___ RECORD SET
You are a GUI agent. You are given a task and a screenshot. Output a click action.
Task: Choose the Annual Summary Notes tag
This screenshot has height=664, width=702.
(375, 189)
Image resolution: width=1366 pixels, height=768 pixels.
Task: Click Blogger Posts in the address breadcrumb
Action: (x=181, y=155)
______
> [WHAT YOU ARE ASKED TO DO]:
Your task is to copy every record exactly.

> [YOUR SOLUTION]:
You are a GUI agent. You are given a task and a screenshot. Output a click action.
Task: Choose the Annual Summary Notes tag
This screenshot has height=664, width=702.
(375, 189)
Image resolution: width=1366 pixels, height=768 pixels.
Task: Click Blogger Posts in the address breadcrumb
Action: (x=181, y=155)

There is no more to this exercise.